MAYU HIRANO



Mayu Hirano, compositrice japonaise née à Yokohama, vit et travaille à Paris depuis 2003. Après avoir obtenu les prix première nommée de violon, piano et harmonie au conservatoire de Kitakamakura en 1998, elle étudie à l’Université nationale des Beaux-Arts et de la Musique de Tokyo (Tokyo Geidai). Elle commence à se former à la composition en autodidacte, étudiant d’abord la musique électronique avant de revenir à la musique instrumentale.
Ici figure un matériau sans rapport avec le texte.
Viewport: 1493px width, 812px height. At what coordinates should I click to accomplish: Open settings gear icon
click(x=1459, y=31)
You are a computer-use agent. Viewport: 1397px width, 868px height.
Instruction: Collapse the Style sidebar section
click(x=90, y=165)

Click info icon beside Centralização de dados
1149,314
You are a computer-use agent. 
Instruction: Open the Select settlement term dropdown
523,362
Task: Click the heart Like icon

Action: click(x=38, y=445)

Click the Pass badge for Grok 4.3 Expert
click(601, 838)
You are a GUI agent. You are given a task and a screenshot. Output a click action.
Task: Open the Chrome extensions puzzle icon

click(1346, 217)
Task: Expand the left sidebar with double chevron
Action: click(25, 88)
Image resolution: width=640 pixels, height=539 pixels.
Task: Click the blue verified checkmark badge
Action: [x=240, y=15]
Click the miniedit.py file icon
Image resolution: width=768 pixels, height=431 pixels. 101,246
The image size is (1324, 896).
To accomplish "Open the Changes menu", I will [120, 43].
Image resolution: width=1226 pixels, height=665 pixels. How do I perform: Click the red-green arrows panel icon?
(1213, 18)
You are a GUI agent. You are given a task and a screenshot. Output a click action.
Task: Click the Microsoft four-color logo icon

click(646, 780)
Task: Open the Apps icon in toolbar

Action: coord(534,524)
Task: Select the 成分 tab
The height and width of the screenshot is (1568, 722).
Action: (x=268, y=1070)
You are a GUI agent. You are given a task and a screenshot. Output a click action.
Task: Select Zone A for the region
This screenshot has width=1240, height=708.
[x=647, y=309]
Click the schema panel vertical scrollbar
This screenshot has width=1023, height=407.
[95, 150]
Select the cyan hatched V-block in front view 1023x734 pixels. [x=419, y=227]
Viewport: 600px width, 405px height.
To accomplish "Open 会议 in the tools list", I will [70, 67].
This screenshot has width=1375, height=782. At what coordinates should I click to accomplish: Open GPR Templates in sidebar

En quittant le Japon elle obtient sa maîtrise de musicologie avec un mémoire intitulé « L’expérience physique et la musique répétitive ». Dès lors, elle se consacre à la composition en étudiant avec Jean-Luc Hervé et Yan Maresz au Conservatoire de Boulogne, et reçoit le prix Sacem en 2012.
En 2013 elle intègre le Cursus en composition et informatique musicale à l’Ircam, où elle travaille avec Hector Parra et réalise sa pièce Instant Suspendu pour accordéon et électronique, en diptyque avec Singularité, pour accordéon, quatuor à cordes avec vidéo en temps réel, composée pour le Cursus 2. Ces pièces explorent la perception du temps comme sensation, la question du moment et du temps suspendu, créant une illusion d’éternité qui convoque l’infini temporel par l’étirement de l’instant grâce à l’électronique. Durant ces années, elle reçoit également l'enseignement de la composition avec Beat Furrer, Brian Ferneyhough et Chaya Czernowin.
Mayu Hirano crée son langage musical autour de la perception sensorielle, le système évolutif de la mémoire, les effets de seuil de la perception humaine; des thématiques qu’elle développe dans la pièce Toucher (2018) pour piano, commande de France Musique pour l’émission Création mondiale. Hugues Dufour, dans l’émission Le Cri du Patchwork de Radio France, présentant des compositeurs succédant à la musique spectrale de Gérard Grisey, parle dans « Du son et de l’énergie » de l’originalité de la forme musicale de Toucher et de la notion du temps particulière à la pièce; “Toucher pour piano est un titre d’une “prétention”, d’une ambition extraordinaire car le toucher est la matrice de la sensorialité. Il y a dans cette pièce pas simplement la douceur, suavité, ou même l'érotisme du toucher; il y a des situations de crises, de vertige, de faiblesse qui viennent bouleverser le dispositif de la perception...Il y a aussi des moments de luxuriante léthargie où l’on a l'impression que le passé l’emporte et finalement domine le temps. Il y a aussi des passages de perturbation temporelle, la fluidité du délire, la fuite des idées, le sentiment d’enlisement. Toutes ces lectures en font l’originalité...toutes ces lectures sont possibles à la fois et peuvent coexister...l’ordre de la pièce n’est pas à chercher dans une succession temporelle, ni même dans un emboîtement de structures; c’est une espèce de monde qui fait toujours retour sur soi-même et qui construit une sorte d’identité problématique. D’un mot je dirais que l’opulence harmonique se fraye un chemin difficile au travers d’obsessions rythmiques, d'irruptions stridentes, de violents contrastes de textures. Alors je pense irrésistiblement à Freud, qui écrivait en 1936: “La doctrine des pulsions est pour ainsi dire notre mythologie”.”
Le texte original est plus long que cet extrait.